Located at the top of the town's Gun Hill and placed near to the former Cambridge Military Hospital, the memorial was dedicated by Edward VII on Empire Day - 24 May 1905, and this is commemorated by a small plaque lying before the steps of the memorial.

The memorial commemorates the 314 officers and men of the Royal Army Medical Corps who died in the Boer War - namely, one Colonel, two Surgeon Lieutenant-Colonels of the Militia Staff Corps, six Majors, five Captains, five Lieutenants, two Quartermasters, two Sergeant-Majors, nine Staff Sergeants, nine Sergeants, five Lance Sergeants, eighteen Corporals, five Lance-Corporals and 243 Privates.
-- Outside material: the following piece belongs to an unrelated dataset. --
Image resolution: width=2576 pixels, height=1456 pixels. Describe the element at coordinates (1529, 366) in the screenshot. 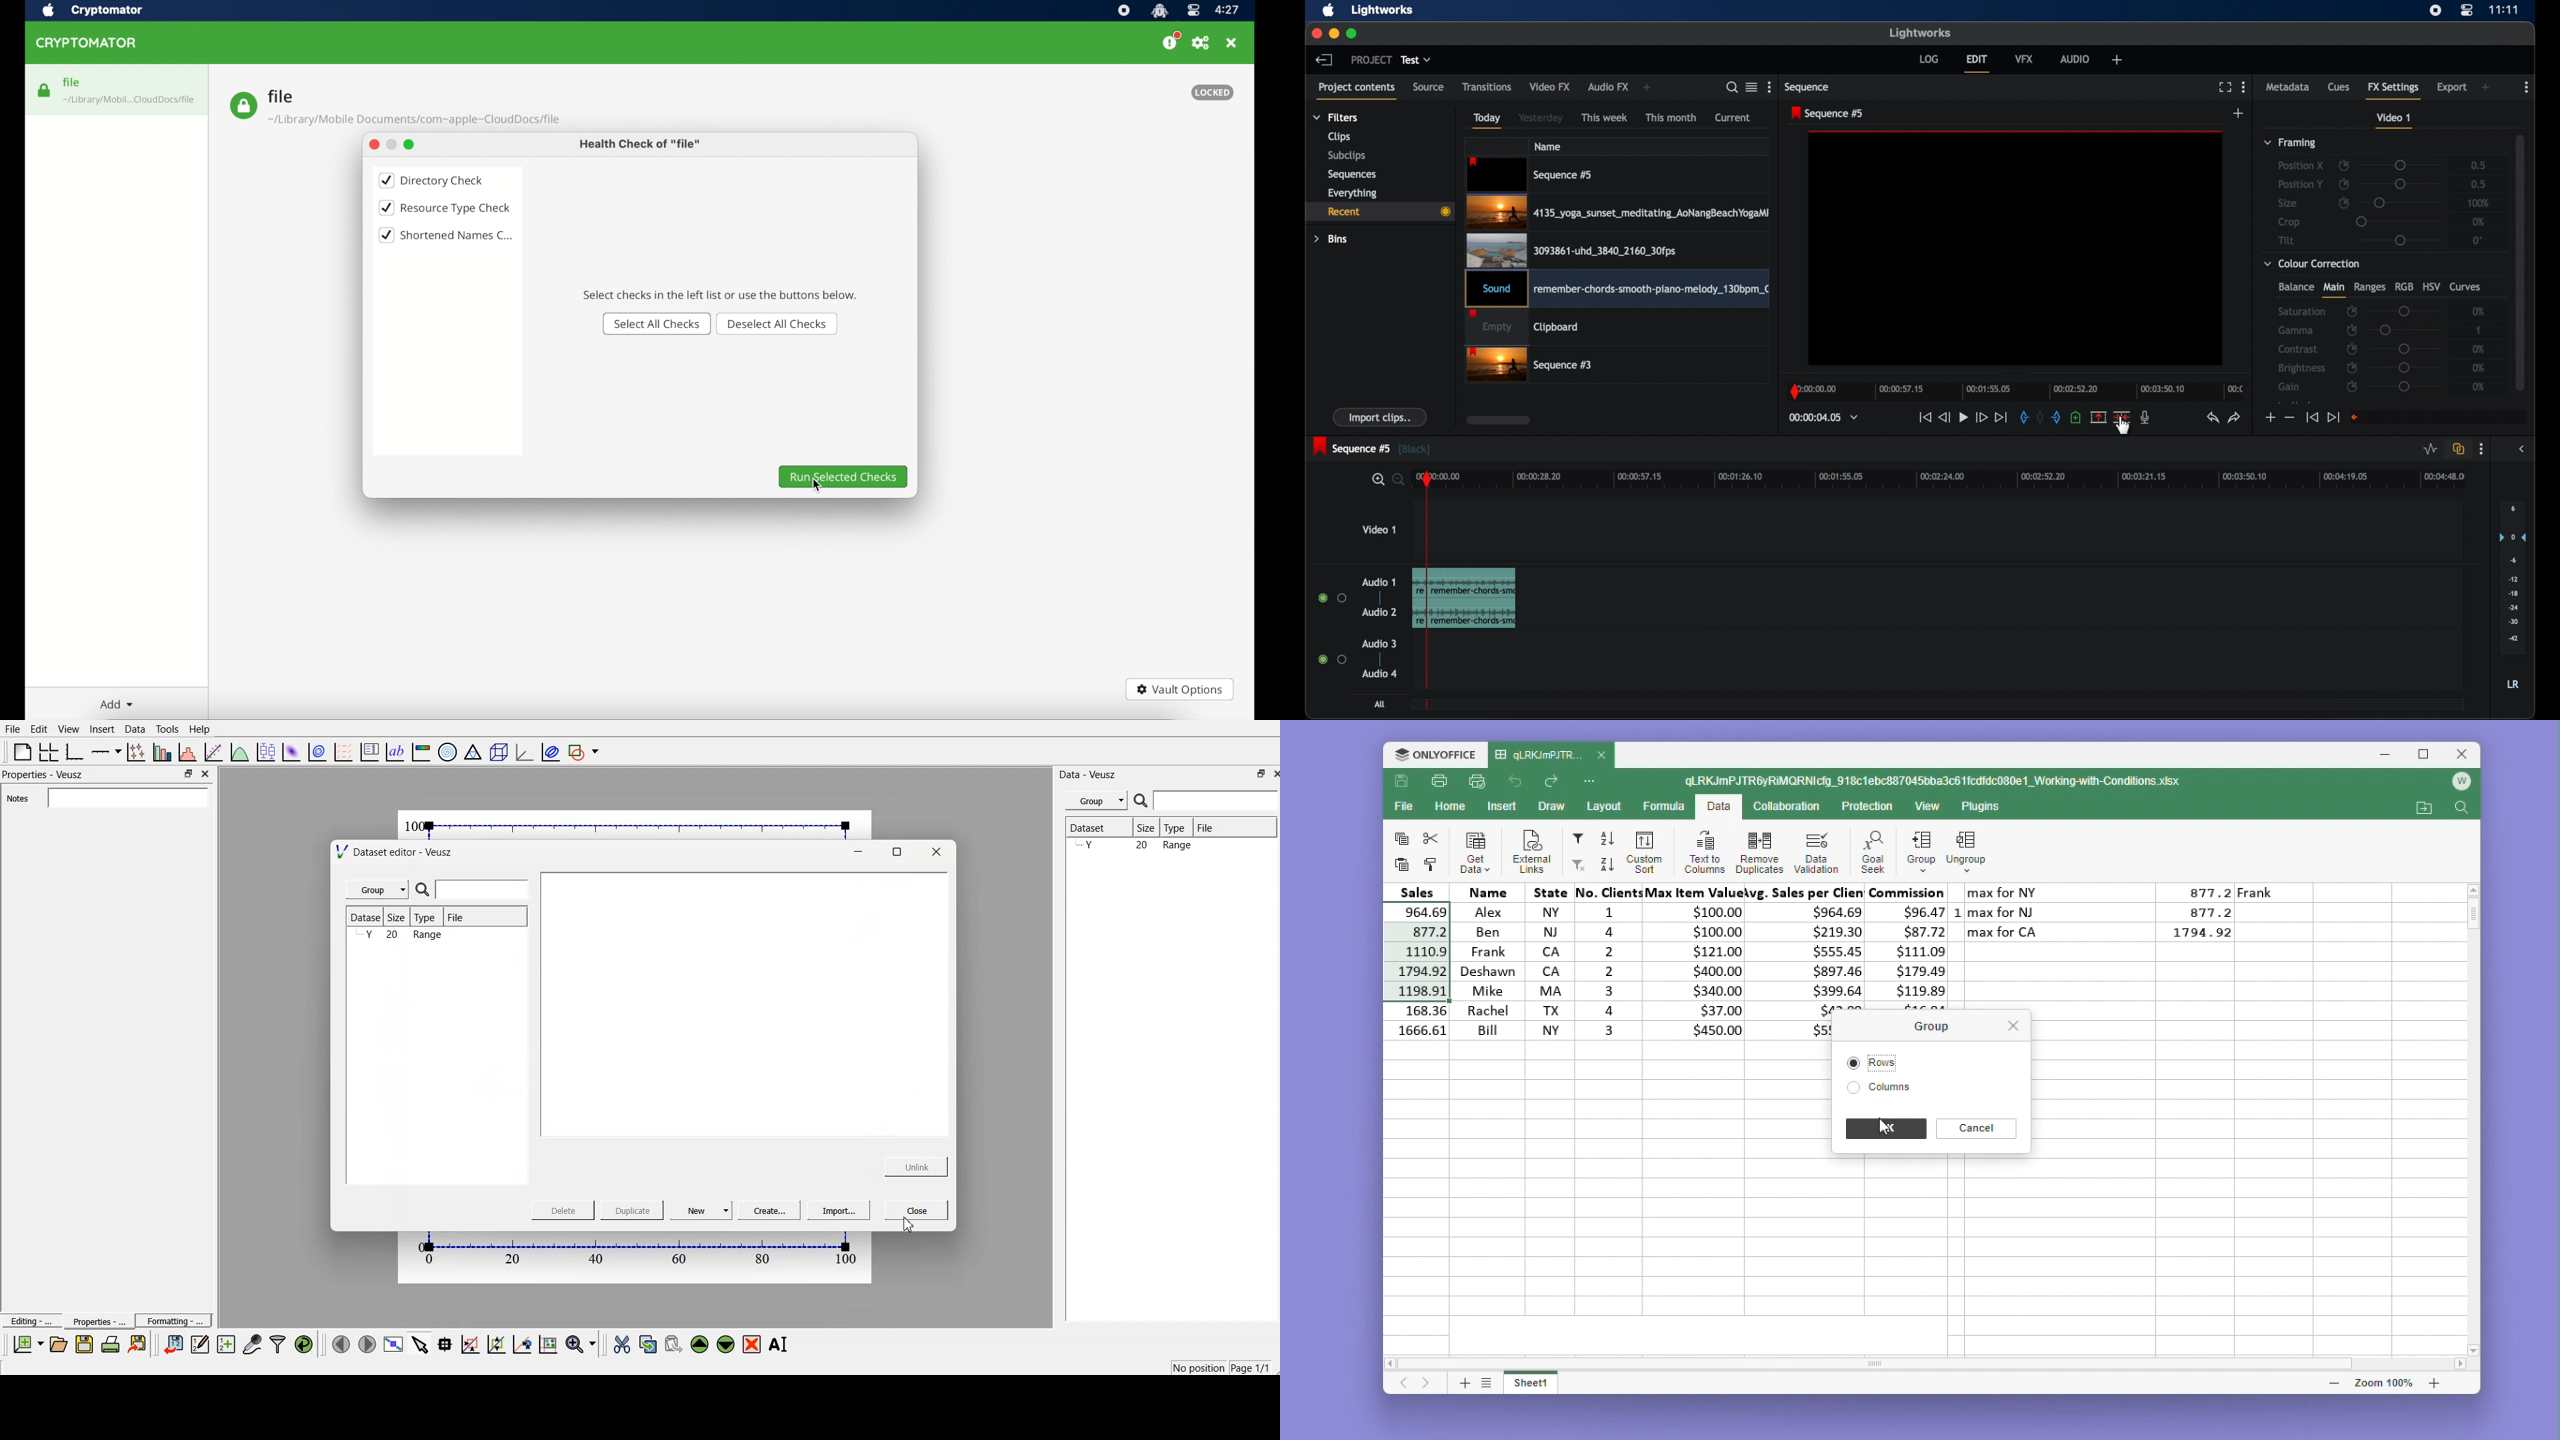

I see `sequence 3` at that location.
The granite and bronze memorial is in the form of a three stepped semi-circular base with a wall behind. In the centre is a mounted obelisk with a sculptural group placed at the base. The 14 bronze name plaques placed on the front of the wall record the names of the 314 soldiers who lost their lives in the conflict.

The sculpted group by the Welsh sculptor Sir William Goscombe John RA is formed by two men of the Royal Army Medical Corps (RAMC) tending to a wounded man lying on a stretcher in a pietà composition. The wounded soldier lies in the arms of a RAMC Orderly while his left leg is bandaged by a Medical Officer. The inscription reads: "Erected by the Officers, Warrant and Non-Commissioned Officers and men of the Royal Army Medical Corps in memory of their comrades of the Corps." The architectural setting is by the Scottish Arts and Crafts architect and landscape designer Robert Weir Schultz. The sculpted group was cast by A.B. Burton at the Thames Ditton Foundry.

The memorial has been a Grade II listed structure since 2010.